Share-based incentive plans
Costs charged in the income statement in relation to share-based payments were £3.1 million in the year ended 31 December 2007, compared to £1.7 million in 2006.Under the 2007 SIP Free share award, the Company purchased a total of 195,810 shares in April 2007 to be held in trust on behalf of qualifying employees, equating to 305 shares with a cash value of approximately £2,500 per employee based on the Company’s share price at the time of the award. The fair value of the 2007 Free share award (determined at the award date) of £1.6 million was charged to the income statement in full in the year ended 31 December 2007, on the basis that employees were granted specific rights in relation to shares held in trust on their behalf. Similarly, the fair value of the 2006 Free share award of £1.3 million was charged to the income statement in full in the year ended 31 December 2006.

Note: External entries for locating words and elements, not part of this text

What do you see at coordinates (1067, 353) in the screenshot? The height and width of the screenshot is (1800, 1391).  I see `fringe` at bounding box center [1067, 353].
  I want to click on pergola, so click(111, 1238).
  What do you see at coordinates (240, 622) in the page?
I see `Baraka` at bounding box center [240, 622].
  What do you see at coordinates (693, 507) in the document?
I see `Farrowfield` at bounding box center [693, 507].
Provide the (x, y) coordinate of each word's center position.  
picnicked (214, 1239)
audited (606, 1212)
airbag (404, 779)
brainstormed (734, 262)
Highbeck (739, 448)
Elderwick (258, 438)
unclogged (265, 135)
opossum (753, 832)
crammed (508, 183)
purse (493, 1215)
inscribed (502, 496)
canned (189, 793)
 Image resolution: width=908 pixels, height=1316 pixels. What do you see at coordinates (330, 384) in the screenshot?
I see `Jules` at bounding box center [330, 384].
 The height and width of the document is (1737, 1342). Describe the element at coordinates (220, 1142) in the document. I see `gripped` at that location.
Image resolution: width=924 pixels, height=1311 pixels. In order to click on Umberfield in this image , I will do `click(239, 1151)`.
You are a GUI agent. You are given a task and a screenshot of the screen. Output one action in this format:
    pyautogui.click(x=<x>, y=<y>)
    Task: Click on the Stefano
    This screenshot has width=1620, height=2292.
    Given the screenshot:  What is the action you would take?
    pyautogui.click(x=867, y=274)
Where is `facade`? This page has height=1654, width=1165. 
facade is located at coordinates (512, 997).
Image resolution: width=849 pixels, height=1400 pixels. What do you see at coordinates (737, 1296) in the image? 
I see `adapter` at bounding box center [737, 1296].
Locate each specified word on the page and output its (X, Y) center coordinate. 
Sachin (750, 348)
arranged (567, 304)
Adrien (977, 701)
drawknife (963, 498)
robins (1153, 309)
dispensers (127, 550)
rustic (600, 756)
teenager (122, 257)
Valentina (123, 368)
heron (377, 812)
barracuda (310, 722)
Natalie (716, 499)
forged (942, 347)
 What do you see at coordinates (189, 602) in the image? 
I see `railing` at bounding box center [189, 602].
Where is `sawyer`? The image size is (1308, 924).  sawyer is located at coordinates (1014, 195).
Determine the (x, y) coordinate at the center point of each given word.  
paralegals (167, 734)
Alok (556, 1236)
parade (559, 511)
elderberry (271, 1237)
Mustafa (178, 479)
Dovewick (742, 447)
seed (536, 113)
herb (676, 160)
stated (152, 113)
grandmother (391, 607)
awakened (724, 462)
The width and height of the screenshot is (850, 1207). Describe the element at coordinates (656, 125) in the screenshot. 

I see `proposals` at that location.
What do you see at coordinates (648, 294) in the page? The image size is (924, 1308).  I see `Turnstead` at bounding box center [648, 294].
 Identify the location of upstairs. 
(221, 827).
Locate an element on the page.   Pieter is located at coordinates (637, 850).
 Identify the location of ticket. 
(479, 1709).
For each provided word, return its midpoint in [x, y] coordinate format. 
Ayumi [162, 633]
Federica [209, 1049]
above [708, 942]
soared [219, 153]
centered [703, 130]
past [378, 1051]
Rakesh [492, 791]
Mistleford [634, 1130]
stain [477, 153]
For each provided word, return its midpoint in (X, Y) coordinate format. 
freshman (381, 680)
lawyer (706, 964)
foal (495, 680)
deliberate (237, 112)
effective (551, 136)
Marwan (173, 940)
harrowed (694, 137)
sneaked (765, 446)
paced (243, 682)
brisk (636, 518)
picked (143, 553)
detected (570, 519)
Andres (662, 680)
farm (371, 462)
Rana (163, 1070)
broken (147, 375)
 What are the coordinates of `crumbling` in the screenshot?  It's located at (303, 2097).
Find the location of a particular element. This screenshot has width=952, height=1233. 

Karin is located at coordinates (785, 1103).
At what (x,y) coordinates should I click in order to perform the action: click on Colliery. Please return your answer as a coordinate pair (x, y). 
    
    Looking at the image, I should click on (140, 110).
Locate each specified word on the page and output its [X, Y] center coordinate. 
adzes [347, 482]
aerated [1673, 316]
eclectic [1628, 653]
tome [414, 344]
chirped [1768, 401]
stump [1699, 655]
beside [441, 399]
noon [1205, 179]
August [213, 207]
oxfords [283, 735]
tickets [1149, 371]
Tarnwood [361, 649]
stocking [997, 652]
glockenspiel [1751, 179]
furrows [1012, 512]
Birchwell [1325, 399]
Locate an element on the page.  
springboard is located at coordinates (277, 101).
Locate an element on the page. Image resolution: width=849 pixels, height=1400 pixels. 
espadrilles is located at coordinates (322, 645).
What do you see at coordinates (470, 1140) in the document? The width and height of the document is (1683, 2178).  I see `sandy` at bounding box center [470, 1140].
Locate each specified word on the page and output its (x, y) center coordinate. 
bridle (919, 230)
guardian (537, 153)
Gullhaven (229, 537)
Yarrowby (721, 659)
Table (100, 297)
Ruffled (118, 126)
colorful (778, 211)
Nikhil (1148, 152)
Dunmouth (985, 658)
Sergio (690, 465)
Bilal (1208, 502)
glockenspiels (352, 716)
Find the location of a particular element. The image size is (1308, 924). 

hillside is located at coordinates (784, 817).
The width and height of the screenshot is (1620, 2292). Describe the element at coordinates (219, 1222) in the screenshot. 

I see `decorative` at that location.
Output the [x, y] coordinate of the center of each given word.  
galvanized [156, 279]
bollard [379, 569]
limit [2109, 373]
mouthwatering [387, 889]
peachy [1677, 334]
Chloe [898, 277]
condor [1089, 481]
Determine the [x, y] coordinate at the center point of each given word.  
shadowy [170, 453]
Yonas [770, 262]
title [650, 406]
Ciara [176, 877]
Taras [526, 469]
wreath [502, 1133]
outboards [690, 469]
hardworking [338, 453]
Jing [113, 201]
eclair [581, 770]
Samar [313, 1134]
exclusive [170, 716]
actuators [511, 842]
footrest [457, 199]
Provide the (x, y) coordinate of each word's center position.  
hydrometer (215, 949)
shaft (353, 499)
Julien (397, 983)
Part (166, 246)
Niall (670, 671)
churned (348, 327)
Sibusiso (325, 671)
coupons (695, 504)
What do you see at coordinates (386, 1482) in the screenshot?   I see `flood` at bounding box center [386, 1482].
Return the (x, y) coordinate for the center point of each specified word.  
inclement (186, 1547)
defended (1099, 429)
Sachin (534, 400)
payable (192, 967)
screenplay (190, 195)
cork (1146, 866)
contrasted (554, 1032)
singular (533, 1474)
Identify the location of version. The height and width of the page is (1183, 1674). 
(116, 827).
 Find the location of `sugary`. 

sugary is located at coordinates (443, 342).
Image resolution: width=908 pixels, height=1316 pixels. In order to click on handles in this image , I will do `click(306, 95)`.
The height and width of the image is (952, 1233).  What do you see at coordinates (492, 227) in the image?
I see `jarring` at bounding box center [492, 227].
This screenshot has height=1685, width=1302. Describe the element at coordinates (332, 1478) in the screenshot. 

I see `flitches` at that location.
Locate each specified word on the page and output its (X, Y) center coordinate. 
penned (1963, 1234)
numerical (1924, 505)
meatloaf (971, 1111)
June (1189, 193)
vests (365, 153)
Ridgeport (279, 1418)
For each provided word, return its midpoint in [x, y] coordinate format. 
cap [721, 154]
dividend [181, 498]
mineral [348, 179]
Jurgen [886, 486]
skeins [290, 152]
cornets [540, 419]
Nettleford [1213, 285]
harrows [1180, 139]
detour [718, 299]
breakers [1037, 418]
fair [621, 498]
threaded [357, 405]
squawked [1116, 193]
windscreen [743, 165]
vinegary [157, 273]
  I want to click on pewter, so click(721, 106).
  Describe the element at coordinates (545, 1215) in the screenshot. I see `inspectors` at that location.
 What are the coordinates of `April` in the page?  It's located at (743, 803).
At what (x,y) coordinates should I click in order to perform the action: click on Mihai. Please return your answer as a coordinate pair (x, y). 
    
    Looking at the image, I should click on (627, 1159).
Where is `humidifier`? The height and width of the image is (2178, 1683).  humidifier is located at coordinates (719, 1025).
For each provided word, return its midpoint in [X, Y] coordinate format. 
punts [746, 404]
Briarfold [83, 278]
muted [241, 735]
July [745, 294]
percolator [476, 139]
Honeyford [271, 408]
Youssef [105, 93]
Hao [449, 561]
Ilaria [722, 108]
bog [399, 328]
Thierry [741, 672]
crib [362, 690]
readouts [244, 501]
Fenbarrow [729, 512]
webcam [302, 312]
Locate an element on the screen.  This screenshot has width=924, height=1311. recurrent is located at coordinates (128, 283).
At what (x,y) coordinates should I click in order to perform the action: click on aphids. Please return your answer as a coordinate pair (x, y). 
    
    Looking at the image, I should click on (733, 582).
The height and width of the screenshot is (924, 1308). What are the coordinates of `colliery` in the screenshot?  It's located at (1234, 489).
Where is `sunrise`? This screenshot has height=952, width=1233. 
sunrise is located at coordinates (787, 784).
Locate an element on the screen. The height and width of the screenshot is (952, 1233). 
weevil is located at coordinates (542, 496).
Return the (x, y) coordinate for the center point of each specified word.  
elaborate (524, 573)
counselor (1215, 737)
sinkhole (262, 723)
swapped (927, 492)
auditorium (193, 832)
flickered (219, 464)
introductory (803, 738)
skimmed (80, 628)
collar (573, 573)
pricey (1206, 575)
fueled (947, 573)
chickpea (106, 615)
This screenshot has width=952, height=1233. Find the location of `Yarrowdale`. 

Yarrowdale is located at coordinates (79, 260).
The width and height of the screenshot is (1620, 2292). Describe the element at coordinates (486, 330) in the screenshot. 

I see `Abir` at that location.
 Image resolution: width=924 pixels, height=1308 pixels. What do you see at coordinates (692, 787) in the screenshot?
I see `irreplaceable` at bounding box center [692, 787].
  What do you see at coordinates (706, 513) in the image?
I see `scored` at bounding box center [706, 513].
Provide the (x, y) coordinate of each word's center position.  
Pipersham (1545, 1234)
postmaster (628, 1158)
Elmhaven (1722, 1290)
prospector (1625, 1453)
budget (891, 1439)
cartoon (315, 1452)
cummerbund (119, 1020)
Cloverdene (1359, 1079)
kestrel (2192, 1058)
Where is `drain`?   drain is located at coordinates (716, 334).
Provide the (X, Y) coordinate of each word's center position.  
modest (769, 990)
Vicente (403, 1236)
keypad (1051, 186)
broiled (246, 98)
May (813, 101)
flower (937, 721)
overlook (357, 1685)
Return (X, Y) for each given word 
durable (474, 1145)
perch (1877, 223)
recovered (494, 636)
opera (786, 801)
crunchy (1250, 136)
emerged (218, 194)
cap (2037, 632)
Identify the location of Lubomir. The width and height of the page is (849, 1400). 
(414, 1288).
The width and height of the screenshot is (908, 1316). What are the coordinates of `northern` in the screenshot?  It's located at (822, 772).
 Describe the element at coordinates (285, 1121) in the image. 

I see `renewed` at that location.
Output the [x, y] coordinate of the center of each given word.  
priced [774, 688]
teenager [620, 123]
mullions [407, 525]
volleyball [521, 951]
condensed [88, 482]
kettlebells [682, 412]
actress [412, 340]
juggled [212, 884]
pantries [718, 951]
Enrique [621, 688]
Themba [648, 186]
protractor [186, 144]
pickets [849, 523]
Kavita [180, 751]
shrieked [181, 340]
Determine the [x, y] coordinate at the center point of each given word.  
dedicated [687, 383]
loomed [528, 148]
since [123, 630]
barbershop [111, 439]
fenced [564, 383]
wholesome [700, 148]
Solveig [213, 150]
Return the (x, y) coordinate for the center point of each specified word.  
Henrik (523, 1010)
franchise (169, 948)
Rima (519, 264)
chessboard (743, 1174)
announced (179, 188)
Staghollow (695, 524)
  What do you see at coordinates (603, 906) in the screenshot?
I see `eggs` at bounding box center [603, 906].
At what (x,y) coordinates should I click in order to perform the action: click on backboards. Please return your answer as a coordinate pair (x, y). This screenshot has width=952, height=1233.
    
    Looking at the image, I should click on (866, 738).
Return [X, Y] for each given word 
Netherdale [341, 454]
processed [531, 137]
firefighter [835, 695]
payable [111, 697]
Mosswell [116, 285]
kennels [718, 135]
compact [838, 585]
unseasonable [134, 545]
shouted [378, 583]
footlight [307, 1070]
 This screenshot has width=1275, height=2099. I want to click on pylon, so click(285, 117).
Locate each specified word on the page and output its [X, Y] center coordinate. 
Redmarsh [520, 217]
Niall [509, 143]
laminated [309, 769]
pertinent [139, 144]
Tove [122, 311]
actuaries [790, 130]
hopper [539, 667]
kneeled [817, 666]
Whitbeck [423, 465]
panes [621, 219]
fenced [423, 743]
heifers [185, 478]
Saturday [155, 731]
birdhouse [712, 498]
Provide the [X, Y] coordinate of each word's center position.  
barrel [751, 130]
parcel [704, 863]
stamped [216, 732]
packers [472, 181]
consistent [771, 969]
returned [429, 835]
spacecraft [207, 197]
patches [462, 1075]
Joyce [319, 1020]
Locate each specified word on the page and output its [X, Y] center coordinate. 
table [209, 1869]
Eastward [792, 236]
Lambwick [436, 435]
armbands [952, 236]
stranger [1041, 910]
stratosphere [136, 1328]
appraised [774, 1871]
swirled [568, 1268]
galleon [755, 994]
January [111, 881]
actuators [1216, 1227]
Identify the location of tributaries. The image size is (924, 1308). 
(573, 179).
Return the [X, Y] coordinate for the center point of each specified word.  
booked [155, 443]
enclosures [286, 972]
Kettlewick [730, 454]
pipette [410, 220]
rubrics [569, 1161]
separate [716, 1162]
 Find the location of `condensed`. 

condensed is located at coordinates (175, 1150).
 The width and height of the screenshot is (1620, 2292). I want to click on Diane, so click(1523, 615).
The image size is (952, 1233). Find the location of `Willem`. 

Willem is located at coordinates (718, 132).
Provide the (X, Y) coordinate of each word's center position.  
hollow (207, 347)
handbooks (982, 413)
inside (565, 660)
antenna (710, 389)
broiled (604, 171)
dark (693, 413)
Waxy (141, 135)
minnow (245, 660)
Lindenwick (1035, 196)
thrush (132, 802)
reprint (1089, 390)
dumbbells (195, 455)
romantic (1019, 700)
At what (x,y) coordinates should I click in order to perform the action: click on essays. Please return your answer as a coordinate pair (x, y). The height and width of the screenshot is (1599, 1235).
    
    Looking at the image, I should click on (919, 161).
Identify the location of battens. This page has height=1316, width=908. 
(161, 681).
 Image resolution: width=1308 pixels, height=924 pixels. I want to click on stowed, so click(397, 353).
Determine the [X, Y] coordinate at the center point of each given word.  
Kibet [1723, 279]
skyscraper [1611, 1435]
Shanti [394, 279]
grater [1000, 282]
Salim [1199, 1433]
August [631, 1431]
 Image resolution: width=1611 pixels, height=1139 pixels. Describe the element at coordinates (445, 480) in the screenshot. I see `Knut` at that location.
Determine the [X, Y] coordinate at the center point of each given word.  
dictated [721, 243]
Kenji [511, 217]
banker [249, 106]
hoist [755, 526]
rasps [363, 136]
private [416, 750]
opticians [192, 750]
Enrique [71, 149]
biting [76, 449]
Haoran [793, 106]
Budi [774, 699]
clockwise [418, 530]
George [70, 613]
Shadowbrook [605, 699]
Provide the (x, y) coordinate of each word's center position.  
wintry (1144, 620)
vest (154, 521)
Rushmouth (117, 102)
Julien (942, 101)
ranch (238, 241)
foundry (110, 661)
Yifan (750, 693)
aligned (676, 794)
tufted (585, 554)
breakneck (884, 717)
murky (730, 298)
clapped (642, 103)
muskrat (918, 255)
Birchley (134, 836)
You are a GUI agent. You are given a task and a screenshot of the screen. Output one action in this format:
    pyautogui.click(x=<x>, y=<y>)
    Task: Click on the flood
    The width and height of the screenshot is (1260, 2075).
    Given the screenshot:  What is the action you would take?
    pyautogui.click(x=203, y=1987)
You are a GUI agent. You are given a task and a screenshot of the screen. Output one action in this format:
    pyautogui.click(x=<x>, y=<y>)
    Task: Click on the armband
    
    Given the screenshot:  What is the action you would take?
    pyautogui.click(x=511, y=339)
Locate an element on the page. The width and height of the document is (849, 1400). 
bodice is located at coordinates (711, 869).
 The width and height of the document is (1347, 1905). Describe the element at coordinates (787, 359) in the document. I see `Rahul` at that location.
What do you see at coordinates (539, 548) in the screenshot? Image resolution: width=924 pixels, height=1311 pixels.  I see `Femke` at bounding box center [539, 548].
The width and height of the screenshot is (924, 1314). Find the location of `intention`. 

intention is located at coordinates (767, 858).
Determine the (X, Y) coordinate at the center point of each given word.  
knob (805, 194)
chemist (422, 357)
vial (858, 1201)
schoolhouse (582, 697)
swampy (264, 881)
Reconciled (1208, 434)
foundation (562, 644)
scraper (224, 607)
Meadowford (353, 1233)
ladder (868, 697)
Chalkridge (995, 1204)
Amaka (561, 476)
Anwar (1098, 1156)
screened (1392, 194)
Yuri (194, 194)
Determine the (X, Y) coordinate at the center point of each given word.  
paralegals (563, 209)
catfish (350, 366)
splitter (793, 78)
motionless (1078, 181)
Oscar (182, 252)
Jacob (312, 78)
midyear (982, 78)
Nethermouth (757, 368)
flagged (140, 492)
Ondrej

In March 2007, the SIP was extended by introducing two further elements: Partnership shares and Matching shares. Qualifying employees can buy up to £1,500 worth (subject to an overriding maximum of 10% of salary) of Partnership shares (out of pre-tax pay) in any one tax year. Matching shares are awarded to employees to match any Partnership shares they buy. Under the Drax SIP the ratio is one to one for the 2007/2008 tax year, with the cost of Matching shares borne by the Group. As at 31 December 2007, a total of 104,367 Matching shares had been purchased and were held in trust on behalf of qualifying employees. The fair value of Matching shares awarded up to 31 December 2007 (determined at the award dates) of £0.8 million is being charged to the income statement on a straight-line basis over a one-year vesting period (Matching shares are forfeited if an employee leaves Drax within one year of the award).
ESIP awards over 361,582 shares were granted to executive directors and other senior staff in 2007, with performance measured over the three years to 31 December 2009 and potential vesting in April 2010. The fair value of the 2007 ESIP awards (determined at the grant date) of £0.9 million, which takes into account the estimated probability of different levels of vesting, is being charged to the income statement on a straight-line basis over the three-year vesting period to 19 April 2010. Similarly, the fair value of the 2006 ESIP award of £1.9 million is being charged to the income statement on a straight-line basis over the three-year vesting period to 19 September 2009.
There have been no further offers under the SAYE Plan since that made in July 2006. No shares have been issued or purchased to date with respect to the SAYE or ESIP.
Taxation
In December 2007, HM Revenue & Customs issued a consultation document entitled “Principles based approach to financial products avoidance: a consultation document” which is expected to lead to the introduction of new legislation concerning “disguised interest” from 1 April 2008.It is thought likely that the new rules, if introduced in the form currently envisaged, could adversely impact the future tax efficiency of the Group’s existing financing structure. Until the consultation process is completed and the legislation drafted, however, it is not possible to predict with any certainty how the proposed legislation, if and when enacted, might affect the Group tax rate, and the Group is therefore keeping the situation under review.